From the vantage point of the C-suite and the boardroom, it can be hard to tell that an organization’s cybersecurity and fraud risk management efforts are poorly integrated. Disparate teams put in place countless controls, giving the appearance of multilayered protection. The result is often a patchwork with gaps that hackers and fraudsters can easily discover and exploit. This means cybercriminals can maliciously monetize the business’ internet-facing products like web-based portals, application programmable interfaces (API), and mobile applications. Such malicious activity is known as product abuse.
Hackers and fraudsters are in constant contact with online business tools designed to enable customers to log into accounts, set up and manage new accounts, enjoy seamless experiences involving third-party businesses, and make purchases. Cybercriminals are always testing controls, probing for information, and exploring the limits of actions that can be performed using the accounts and data at their disposal.
This paper provides recommendations to help organizations methodically counter the abuse of their internet-facing products.
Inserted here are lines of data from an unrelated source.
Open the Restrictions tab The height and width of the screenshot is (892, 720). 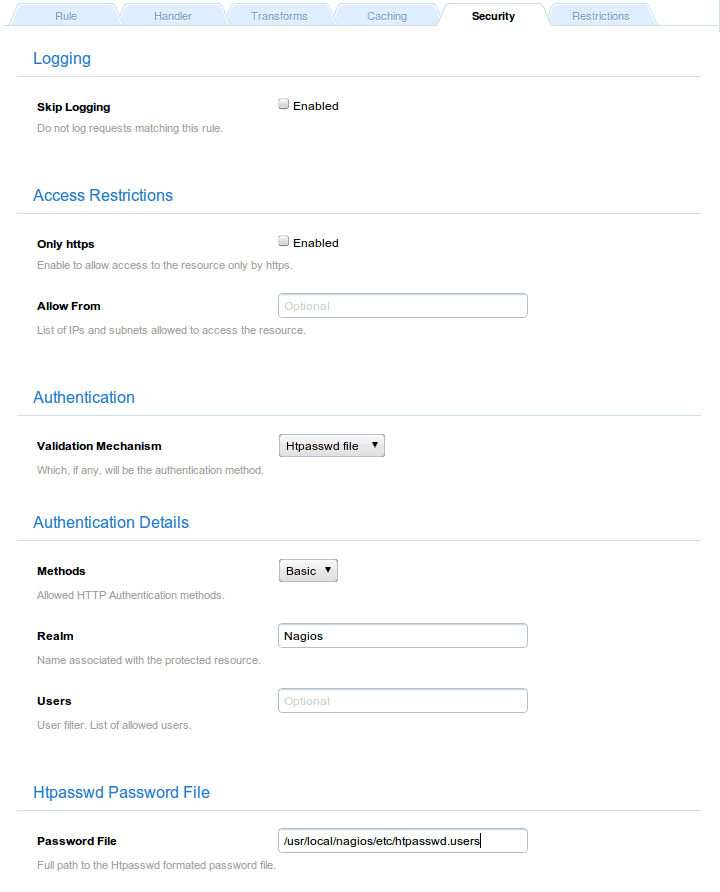(x=600, y=16)
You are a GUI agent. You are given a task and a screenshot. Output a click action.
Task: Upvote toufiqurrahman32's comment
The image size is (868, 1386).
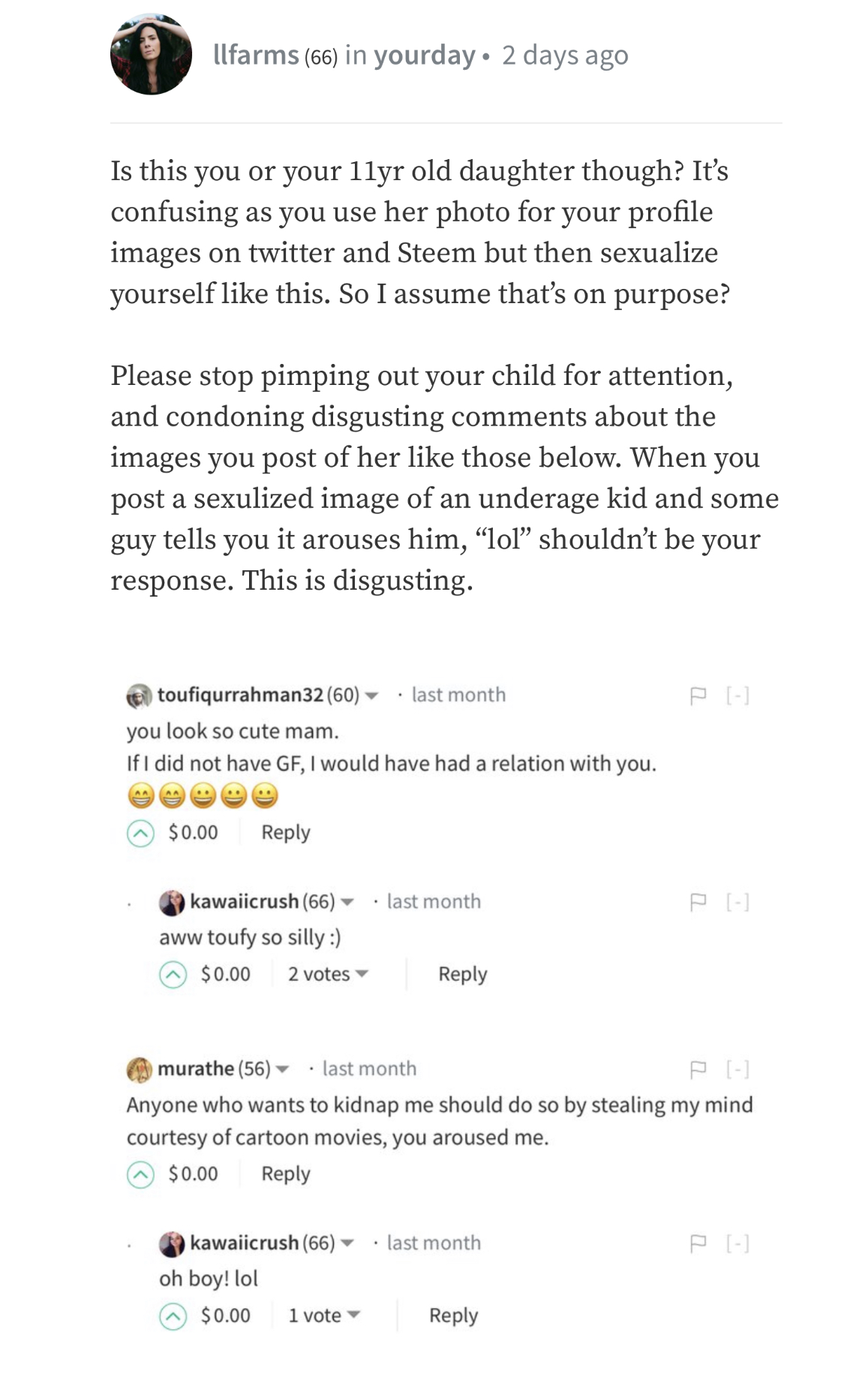click(x=140, y=833)
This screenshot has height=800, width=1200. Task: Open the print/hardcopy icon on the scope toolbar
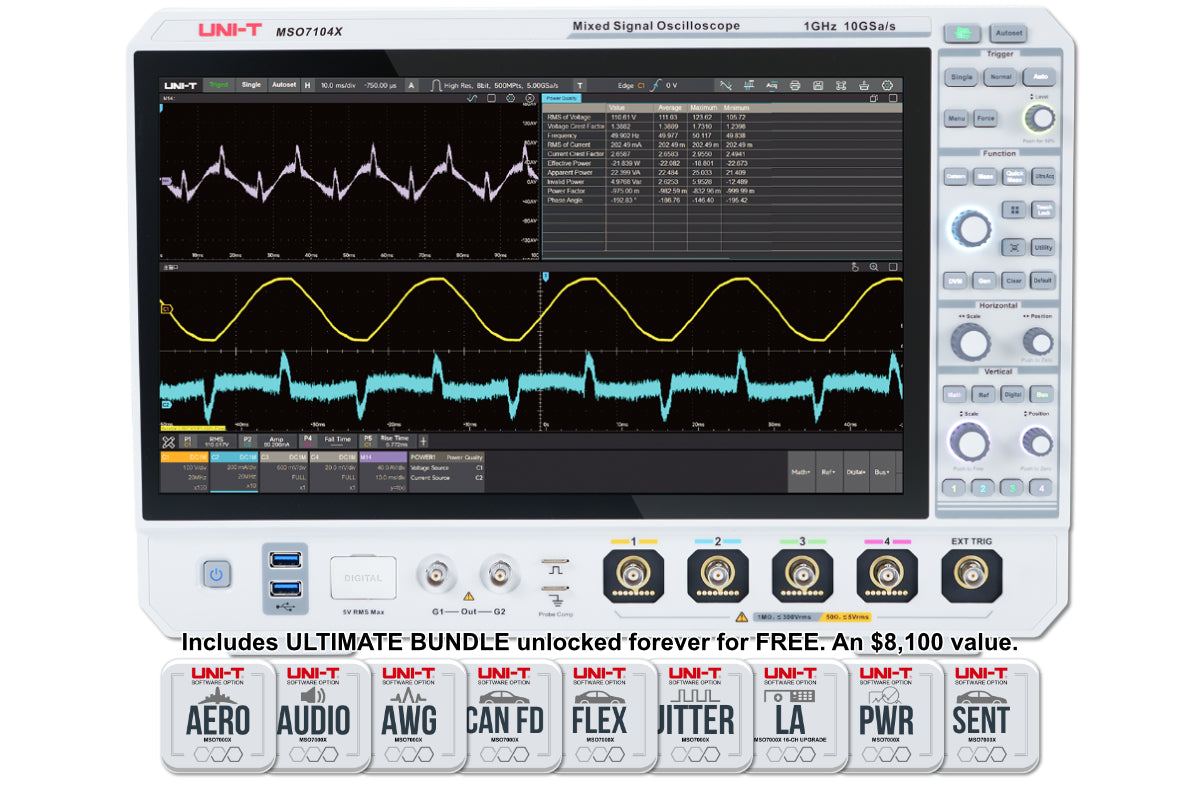(795, 86)
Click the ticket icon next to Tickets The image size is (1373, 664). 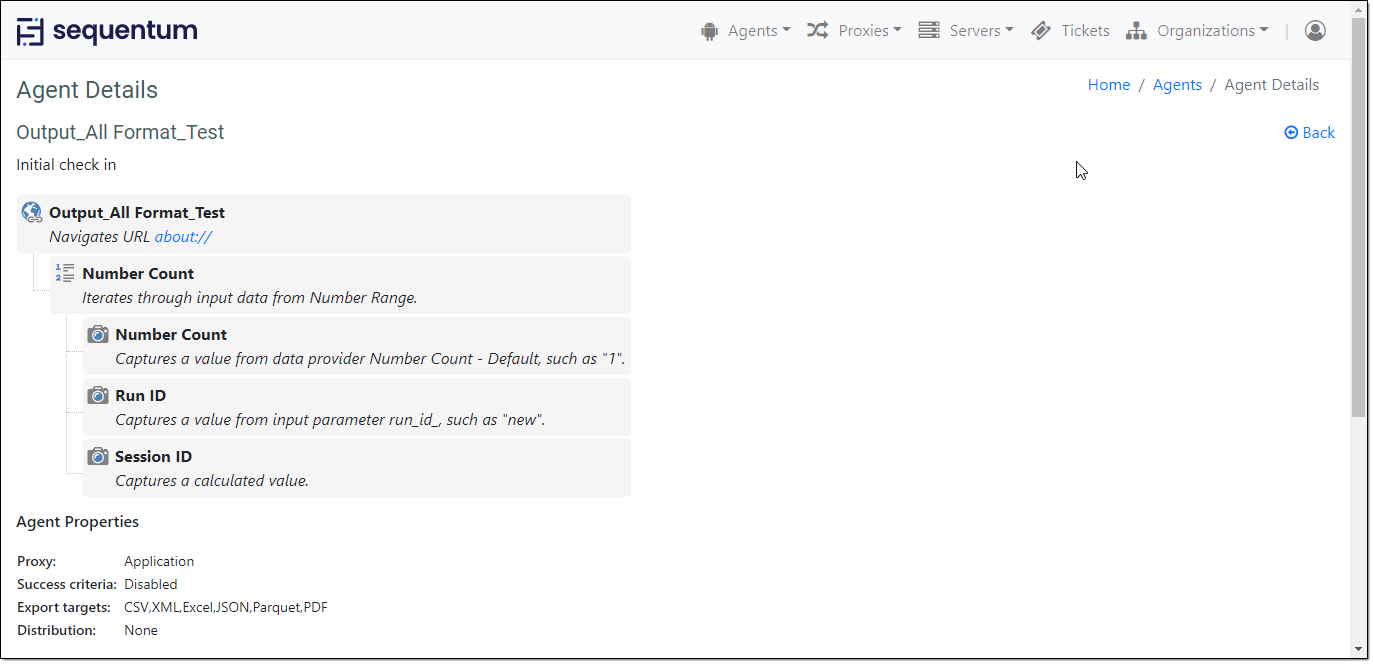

Here is a recap of the recommended actions:
- Stakeholder alignment:
- Document the key stakeholders who are responsible for controls that protect internet-facing products.
- Identify an executive to provide oversight to protect the organization’s products.
- Develop a unified strategy across the control layers.
- Control mapping:
- Identify all controls for internet-facing products.
- Aggregate the control logging into a centralized data lake/store for analytics.
- Tactics, techniques, and procedures (TTP):
- Document the TTPs that are observed within the organization’s products and ecosystem.
- Identify where there are control gaps or weaknesses for TTPs relevant to the organization.
- Continually update the documentation as new techniques and sub-techniques emerge.